I went to a writing thing for instructors yesterday, part of a series for folks on campus who are interested in using writing more effectively in their "content" courses. (Are there really any courses that aren't "content" courses?)
One of the things the facilitator talked about what the difference between "Writing In the Disciplines" and "Writing Across the Curriculum" approaches. I'd always thought they were basically the same thing--everyone should write!--but I was wrong.
It was helpful, because it made me think a bit better about why I give some writing assignments, and how that should help me direct my grading more effectively.
For example, I've been using some journal prompts that StyleyGeek shared with me a while back, about having students pick the most important word from a passage and write about why it's the most important word.

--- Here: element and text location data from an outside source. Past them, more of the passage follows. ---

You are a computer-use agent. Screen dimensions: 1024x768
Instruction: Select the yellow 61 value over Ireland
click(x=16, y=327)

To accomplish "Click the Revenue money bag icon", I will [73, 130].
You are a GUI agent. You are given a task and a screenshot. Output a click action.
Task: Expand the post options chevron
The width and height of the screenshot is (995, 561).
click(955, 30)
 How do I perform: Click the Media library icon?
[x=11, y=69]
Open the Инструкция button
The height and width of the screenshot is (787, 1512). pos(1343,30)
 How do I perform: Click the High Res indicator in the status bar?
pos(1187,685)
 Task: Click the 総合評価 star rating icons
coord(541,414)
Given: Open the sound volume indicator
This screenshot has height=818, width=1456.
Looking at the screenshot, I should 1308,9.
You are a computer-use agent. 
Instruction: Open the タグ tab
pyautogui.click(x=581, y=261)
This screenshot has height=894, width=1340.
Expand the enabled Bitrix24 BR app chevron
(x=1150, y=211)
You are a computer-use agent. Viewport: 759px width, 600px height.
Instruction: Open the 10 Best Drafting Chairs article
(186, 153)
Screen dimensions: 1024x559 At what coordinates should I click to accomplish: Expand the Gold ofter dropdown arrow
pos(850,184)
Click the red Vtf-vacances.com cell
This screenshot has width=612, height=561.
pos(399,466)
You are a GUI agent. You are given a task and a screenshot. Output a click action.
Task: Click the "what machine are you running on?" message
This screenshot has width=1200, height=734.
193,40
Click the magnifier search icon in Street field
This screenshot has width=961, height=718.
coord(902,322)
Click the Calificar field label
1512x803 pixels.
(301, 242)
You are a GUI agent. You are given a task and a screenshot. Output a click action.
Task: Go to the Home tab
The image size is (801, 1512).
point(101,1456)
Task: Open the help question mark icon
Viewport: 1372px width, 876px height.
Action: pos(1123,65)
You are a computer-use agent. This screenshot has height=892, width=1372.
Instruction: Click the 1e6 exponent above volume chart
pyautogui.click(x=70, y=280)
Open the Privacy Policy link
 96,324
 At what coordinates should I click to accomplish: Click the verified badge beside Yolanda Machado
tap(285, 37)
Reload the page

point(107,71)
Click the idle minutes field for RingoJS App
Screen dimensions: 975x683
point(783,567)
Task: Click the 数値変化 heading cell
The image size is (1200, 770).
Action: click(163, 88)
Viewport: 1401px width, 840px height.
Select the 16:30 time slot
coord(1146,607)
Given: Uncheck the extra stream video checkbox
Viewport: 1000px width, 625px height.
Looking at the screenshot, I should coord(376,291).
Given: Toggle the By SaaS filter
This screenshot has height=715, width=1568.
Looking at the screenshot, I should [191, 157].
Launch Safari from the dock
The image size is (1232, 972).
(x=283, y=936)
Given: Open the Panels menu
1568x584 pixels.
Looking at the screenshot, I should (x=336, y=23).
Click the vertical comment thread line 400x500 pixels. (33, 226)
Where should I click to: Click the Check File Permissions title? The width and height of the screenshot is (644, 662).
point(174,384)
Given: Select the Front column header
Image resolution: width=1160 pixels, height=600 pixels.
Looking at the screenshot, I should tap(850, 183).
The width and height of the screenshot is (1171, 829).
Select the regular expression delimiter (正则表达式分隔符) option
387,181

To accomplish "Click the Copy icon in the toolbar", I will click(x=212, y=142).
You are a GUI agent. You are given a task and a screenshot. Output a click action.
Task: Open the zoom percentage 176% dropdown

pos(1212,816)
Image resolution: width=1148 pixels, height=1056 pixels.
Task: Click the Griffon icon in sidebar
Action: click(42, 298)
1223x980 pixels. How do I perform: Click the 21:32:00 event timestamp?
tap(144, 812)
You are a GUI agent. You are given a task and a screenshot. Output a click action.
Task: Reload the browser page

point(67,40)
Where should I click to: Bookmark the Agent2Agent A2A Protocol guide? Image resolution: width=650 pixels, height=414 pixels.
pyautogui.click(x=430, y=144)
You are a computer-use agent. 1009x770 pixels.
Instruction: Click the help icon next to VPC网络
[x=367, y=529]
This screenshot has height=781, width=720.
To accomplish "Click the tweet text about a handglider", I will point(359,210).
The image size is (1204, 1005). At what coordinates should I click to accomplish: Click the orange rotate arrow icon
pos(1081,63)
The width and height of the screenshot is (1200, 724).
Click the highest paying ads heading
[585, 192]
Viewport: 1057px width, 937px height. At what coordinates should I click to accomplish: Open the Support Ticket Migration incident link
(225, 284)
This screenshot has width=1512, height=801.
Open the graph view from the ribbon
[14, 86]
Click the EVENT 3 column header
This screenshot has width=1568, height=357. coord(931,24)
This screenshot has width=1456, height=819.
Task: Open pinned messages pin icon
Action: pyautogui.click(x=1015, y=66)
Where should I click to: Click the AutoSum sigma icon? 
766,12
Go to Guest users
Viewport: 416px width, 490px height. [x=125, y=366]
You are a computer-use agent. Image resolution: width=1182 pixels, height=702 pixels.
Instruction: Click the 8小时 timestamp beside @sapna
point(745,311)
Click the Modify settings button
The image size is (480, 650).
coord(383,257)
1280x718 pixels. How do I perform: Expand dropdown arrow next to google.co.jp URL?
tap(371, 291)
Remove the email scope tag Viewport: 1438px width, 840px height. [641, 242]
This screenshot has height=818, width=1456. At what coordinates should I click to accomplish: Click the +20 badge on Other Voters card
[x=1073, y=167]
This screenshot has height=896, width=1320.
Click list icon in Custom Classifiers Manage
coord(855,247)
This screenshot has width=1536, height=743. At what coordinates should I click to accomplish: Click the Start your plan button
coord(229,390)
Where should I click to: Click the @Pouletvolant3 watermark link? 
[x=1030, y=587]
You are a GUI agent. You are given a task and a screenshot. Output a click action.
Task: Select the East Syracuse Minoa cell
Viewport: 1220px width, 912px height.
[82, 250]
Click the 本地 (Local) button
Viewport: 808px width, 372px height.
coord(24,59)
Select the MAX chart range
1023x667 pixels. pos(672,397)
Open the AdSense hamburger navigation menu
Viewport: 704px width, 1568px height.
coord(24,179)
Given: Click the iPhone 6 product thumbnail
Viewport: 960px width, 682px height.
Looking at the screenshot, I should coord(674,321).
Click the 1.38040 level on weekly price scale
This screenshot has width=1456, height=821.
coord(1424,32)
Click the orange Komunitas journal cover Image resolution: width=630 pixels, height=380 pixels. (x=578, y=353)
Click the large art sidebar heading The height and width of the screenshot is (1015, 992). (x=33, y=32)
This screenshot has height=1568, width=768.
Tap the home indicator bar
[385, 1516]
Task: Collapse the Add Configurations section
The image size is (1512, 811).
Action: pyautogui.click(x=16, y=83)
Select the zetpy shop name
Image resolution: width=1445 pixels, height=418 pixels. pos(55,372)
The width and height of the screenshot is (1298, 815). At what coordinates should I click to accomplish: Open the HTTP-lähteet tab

This sort of assignment is, I think, very much a "write so that you think more about something and learn what you think and why" sort of assignment. Yes, it would be lovely if my students had and used all sorts of sophisticated literary terms, but really the assignment doesn't care. It's for students to look more carefully at a passage and think about it, and writing helps their thinking.
So I should grade it more like that, looking for learning and ideas, and focus less on grammar sorts of stuff.
But then, I always get cranky about citing texts, and I think part of that assignment is also to get them in the habit of always citing their texts, because that's an important habit to have in English classes (or college in general). So, it's also a little about writing in my discipline.
It was helpful to have a slightly different framework for thinking about these journals and focusing my grading so it's more efficient.